Source text —
____
Once upon a time, Republicans did look upon Bush's so-called compassionate conservatism with suspicion. Lamar Alexander dubbed Bush's slogan "weasel words." (These days, Alexander is a weasel-backer.) Dan Quayle, in disgust, ordered his staff never to use the term. And when Bush slapped the congressional Republicans last year for proposing to delay disbursing tax credits for the poor, many Republicans wondered what the party was stuck with. But Bush has come home. Stephen Moore, an analyst at the libertarian-conservative Cato Institute, put it this way: "McCain's attacks are actually helping Bush, because it makes him look like a Ronald Reagan supply-sider. This helps establish Bush's fiscally conservative credentials."
Bush has McCain on money?the Governor's positions are more in keeping with present-day Republican thinking. McCain's chance lies in Republicans voting for leadership over ideas, or for an oddball war-hero-jock, over the affable, cool kid on campus. But outsiders tend to lose, and no outsider has ever beaten an insider who has so much cash.
Bradley's problem is similar to McCain's: his purported outsiderism has failed to connect with the main constituencies of his party. That's partly because this outsider-challenger doesn't believe in coalition politics. Never has. As a senator, Bradley neither reached out to blocs of citizens nor worked with organized groups. He did talk passionately about race in America, but civil rights leaders in his home state of New Jersey rarely heard from him. Even if Bradley's positions (the campaign 2000 models) are closer than Gore's to those of traditional Democratic liberals (though not unionists), Gore, who's been visiting black churches and union halls for years, has played the constituency game better. Moreover, Bradley's supposedly outside approach to health care?subsidies for people to buy private health insurance?scores well for boldness but flops on actual details, for it strengthens the insurance industry. Bradley's effort is no Jerry Brown-like campaign aimed at energizing traditional Democratic blocs neglected by the centrist waverers of the party. Consequently, Bradley may be vanquished by an establishment candidate who both attacks Bradley for being too left and maintains better ties with the left-leaning elements of the Democratic electorate. It's a damn weird dynamic.
____
From the campaign passage, transcribe word for word the stretch between "Bush has McCain" and "so much cash.", inclusive.

Dataset section —
____
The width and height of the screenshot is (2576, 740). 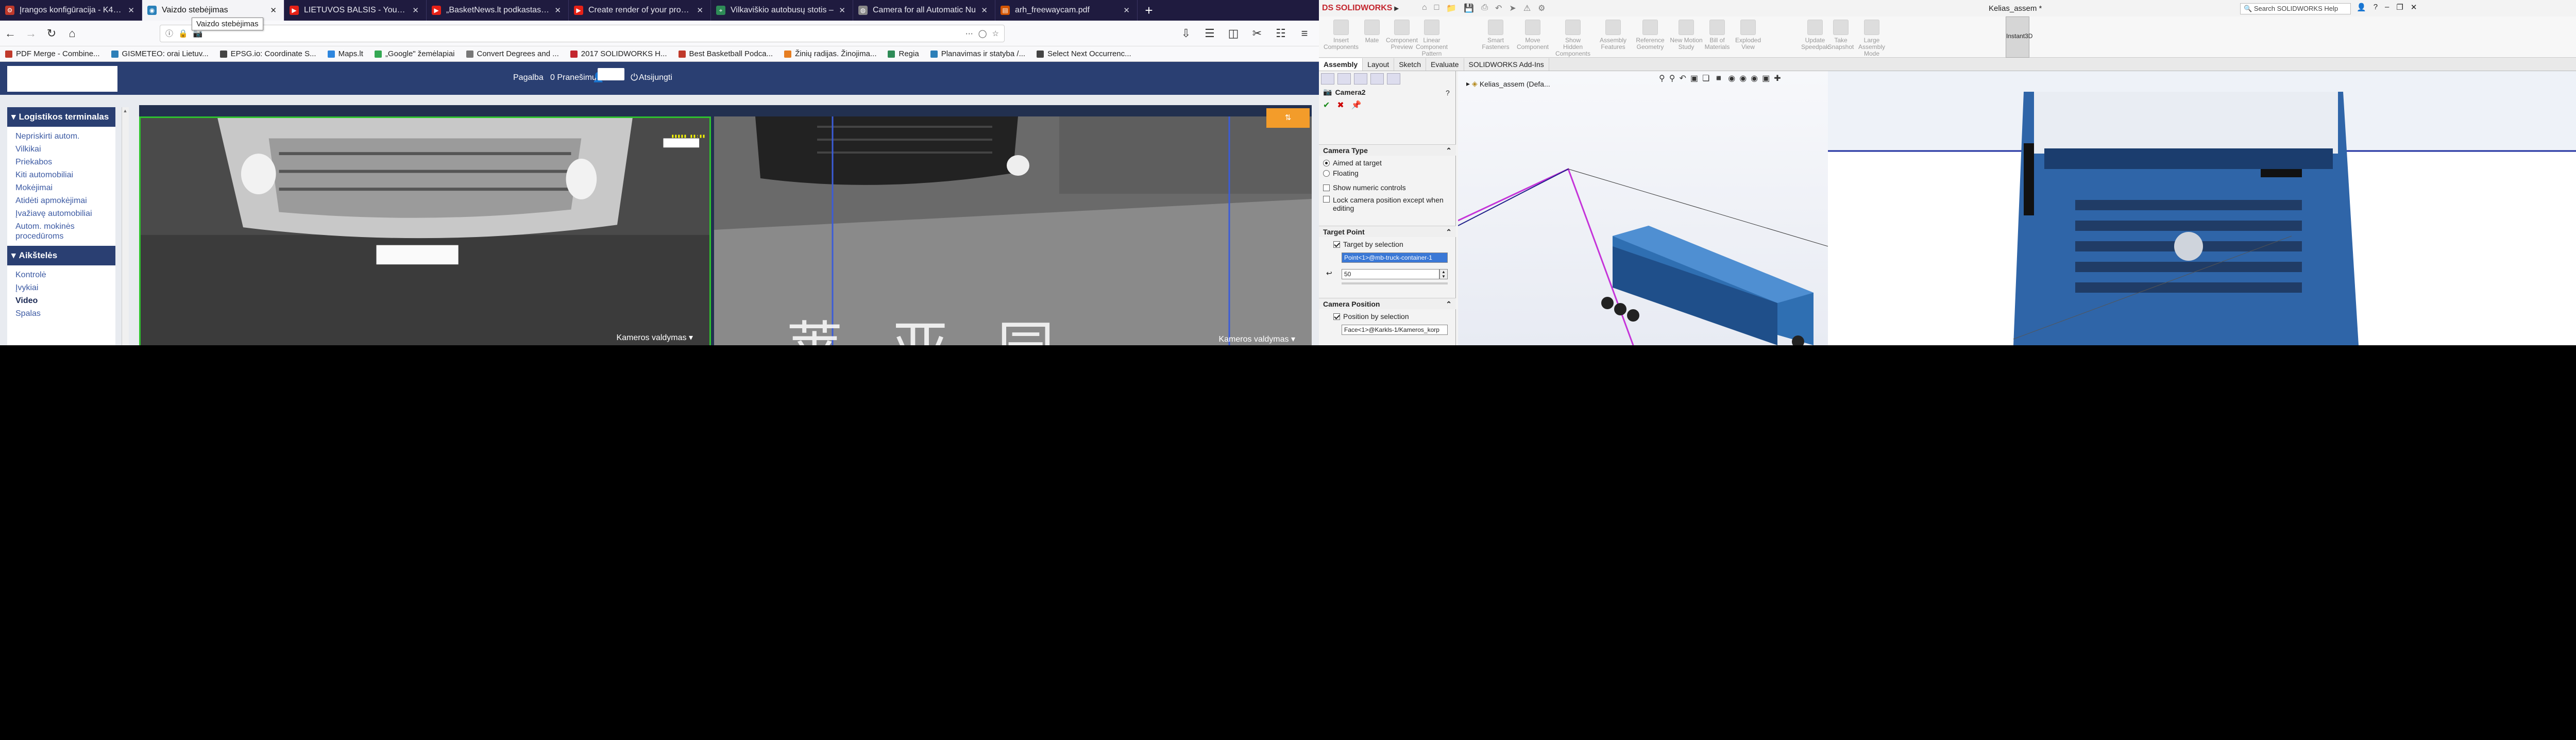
____
Final answer —
Bush has McCain on money?the Governor's positions are more in keeping with present-day Republican thinking. McCain's chance lies in Republicans voting for leadership over ideas, or for an oddball war-hero-jock, over the affable, cool kid on campus. But outsiders tend to lose, and no outsider has ever beaten an insider who has so much cash.